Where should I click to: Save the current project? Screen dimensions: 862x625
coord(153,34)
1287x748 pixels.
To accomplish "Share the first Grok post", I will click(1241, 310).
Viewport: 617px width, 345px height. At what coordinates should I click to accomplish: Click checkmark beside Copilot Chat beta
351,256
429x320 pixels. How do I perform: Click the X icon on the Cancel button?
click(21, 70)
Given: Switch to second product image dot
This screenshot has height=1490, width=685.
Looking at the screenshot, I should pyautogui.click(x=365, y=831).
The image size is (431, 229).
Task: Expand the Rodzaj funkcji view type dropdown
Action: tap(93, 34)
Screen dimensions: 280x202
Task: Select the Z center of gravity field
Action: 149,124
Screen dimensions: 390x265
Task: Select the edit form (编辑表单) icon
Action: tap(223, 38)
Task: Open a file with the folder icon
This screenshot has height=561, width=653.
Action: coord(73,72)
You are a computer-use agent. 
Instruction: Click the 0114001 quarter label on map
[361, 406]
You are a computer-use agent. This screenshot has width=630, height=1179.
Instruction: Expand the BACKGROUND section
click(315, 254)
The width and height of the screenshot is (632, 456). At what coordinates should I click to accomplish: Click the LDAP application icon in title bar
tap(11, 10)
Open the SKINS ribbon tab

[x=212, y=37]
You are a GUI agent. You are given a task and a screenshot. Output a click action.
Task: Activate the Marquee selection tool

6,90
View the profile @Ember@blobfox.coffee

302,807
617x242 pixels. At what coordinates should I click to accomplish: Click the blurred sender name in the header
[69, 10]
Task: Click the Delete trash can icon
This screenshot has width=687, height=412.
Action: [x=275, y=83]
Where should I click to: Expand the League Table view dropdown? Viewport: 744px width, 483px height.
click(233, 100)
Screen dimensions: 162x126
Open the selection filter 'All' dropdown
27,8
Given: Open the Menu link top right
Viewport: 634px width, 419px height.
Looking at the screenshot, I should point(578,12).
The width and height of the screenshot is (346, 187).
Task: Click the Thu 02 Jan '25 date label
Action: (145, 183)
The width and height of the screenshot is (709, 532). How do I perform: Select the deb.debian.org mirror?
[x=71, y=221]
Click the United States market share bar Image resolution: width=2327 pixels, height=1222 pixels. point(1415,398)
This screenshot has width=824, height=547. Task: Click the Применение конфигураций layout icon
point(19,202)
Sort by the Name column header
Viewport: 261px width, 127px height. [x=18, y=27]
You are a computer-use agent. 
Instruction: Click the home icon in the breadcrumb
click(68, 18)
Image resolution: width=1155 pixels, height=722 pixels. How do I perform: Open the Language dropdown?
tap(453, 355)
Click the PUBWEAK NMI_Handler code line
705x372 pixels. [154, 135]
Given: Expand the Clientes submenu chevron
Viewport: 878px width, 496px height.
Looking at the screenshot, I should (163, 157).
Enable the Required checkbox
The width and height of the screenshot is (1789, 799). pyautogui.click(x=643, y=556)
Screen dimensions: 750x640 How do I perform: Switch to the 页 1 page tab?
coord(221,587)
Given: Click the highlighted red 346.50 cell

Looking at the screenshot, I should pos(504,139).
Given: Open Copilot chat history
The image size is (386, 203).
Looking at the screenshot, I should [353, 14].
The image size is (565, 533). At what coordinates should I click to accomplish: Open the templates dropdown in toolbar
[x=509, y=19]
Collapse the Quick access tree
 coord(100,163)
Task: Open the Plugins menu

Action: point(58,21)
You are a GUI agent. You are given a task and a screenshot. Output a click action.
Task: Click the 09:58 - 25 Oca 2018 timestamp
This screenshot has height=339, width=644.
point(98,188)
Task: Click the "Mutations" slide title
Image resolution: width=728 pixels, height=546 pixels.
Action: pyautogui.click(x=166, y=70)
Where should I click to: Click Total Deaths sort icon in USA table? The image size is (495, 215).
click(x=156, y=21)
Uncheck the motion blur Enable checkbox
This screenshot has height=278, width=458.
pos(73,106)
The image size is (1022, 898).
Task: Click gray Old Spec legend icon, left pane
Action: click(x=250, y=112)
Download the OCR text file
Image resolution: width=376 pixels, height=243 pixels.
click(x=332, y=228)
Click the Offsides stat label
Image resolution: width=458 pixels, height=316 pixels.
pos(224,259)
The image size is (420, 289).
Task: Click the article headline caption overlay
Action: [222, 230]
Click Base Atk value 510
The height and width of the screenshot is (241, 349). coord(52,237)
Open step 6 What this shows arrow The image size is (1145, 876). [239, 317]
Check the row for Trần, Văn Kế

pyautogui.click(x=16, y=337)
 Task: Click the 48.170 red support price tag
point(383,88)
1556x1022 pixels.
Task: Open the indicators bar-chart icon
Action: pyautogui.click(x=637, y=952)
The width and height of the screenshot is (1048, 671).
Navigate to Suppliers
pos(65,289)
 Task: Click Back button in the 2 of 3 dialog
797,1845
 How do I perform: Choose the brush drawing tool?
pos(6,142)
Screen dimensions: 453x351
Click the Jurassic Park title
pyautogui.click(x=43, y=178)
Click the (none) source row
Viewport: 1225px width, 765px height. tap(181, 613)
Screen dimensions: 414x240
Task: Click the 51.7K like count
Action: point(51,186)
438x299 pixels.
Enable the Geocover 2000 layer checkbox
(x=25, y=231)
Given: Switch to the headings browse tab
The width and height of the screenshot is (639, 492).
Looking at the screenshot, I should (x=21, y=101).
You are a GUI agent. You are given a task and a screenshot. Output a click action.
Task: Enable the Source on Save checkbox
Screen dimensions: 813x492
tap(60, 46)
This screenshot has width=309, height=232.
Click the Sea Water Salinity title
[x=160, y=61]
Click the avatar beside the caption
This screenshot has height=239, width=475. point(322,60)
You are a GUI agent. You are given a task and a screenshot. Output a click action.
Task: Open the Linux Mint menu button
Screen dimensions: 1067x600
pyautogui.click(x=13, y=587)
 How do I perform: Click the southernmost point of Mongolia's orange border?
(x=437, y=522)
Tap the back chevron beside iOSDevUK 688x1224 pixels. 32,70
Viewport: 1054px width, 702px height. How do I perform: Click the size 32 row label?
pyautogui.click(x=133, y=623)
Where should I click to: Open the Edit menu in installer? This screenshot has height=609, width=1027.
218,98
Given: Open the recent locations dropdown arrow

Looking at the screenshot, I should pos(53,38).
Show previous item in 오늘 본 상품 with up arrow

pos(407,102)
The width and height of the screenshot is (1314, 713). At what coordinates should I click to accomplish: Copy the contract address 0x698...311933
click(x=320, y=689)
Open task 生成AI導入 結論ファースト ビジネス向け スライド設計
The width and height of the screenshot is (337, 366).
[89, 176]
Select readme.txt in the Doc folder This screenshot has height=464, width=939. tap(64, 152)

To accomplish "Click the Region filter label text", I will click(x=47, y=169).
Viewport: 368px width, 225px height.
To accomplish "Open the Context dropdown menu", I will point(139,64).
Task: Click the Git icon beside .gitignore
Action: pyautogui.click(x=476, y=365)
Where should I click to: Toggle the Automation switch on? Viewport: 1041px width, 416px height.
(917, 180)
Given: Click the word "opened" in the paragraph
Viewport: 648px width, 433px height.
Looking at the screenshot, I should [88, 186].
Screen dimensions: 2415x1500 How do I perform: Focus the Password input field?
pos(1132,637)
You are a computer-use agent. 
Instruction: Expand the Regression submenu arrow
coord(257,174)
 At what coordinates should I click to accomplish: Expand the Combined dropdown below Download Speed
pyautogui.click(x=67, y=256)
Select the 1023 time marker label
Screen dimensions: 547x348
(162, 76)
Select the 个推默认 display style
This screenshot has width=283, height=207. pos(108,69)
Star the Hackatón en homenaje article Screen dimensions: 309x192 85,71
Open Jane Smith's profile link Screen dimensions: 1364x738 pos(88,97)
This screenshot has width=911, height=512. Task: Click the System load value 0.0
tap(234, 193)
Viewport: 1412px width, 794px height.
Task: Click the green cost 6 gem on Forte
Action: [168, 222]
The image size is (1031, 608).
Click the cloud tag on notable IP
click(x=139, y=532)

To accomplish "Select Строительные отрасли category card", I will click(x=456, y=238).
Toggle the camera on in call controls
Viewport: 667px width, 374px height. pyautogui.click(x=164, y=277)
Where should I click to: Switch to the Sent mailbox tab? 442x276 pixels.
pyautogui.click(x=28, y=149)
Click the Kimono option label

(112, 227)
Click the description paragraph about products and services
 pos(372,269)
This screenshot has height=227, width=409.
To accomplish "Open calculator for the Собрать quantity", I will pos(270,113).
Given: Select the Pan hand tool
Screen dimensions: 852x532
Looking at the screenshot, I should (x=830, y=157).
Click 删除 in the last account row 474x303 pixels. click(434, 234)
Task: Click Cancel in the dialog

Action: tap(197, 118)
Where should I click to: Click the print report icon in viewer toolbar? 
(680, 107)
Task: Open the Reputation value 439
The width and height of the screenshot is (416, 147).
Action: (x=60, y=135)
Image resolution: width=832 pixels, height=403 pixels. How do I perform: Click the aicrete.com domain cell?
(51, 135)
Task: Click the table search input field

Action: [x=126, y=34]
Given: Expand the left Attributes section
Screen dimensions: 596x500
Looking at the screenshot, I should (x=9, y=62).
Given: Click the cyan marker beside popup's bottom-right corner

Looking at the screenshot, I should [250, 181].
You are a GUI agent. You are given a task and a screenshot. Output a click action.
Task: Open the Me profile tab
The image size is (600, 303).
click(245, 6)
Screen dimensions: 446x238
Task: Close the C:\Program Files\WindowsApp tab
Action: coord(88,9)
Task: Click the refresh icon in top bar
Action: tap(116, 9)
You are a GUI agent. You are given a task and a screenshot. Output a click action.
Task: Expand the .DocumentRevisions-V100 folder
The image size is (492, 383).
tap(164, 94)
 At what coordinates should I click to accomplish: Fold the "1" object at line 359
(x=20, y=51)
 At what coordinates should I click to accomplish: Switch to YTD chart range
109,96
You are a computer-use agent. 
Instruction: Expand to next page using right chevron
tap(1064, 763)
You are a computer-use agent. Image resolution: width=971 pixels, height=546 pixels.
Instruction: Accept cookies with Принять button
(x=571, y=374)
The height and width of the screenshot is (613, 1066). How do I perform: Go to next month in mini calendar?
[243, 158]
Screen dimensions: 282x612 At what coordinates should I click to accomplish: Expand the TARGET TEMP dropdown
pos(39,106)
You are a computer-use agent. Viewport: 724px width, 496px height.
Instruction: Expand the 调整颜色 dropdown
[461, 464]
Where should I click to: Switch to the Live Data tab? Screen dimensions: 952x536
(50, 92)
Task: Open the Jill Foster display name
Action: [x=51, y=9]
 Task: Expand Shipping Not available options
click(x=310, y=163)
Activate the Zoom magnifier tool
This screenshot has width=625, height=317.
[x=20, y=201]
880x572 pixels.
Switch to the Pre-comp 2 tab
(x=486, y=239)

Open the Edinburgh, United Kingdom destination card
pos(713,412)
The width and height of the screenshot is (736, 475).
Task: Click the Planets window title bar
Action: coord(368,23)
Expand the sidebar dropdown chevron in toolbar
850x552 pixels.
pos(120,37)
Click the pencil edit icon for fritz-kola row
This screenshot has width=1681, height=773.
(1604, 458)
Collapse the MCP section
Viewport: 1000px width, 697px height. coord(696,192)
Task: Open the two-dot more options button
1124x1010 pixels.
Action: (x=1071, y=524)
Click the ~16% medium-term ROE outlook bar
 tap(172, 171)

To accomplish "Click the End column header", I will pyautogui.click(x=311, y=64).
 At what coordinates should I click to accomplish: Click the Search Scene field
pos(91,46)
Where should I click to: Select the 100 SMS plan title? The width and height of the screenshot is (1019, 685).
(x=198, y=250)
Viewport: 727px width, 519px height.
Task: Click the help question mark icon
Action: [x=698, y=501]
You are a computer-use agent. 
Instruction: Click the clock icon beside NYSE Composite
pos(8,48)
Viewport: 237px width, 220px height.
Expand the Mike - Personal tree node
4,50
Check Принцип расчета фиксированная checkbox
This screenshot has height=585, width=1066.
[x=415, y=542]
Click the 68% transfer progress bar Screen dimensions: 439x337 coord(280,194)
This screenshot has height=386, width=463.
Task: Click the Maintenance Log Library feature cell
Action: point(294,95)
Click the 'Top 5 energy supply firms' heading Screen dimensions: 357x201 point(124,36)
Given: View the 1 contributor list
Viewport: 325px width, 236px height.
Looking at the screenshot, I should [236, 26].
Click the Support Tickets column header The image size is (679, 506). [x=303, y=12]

## [Directions for this task]
Starting with the line that holds "Task: Open the Reputation value 439" and ending with the line that holds "Given: Expand the left Attributes section", retype every line in the data above exactly, and nothing else.

## [The answer]
Task: Open the Reputation value 439
The width and height of the screenshot is (416, 147).
Action: (x=60, y=135)
Image resolution: width=832 pixels, height=403 pixels. How do I perform: Click the aicrete.com domain cell?
(51, 135)
Task: Click the table search input field

Action: [x=126, y=34]
Given: Expand the left Attributes section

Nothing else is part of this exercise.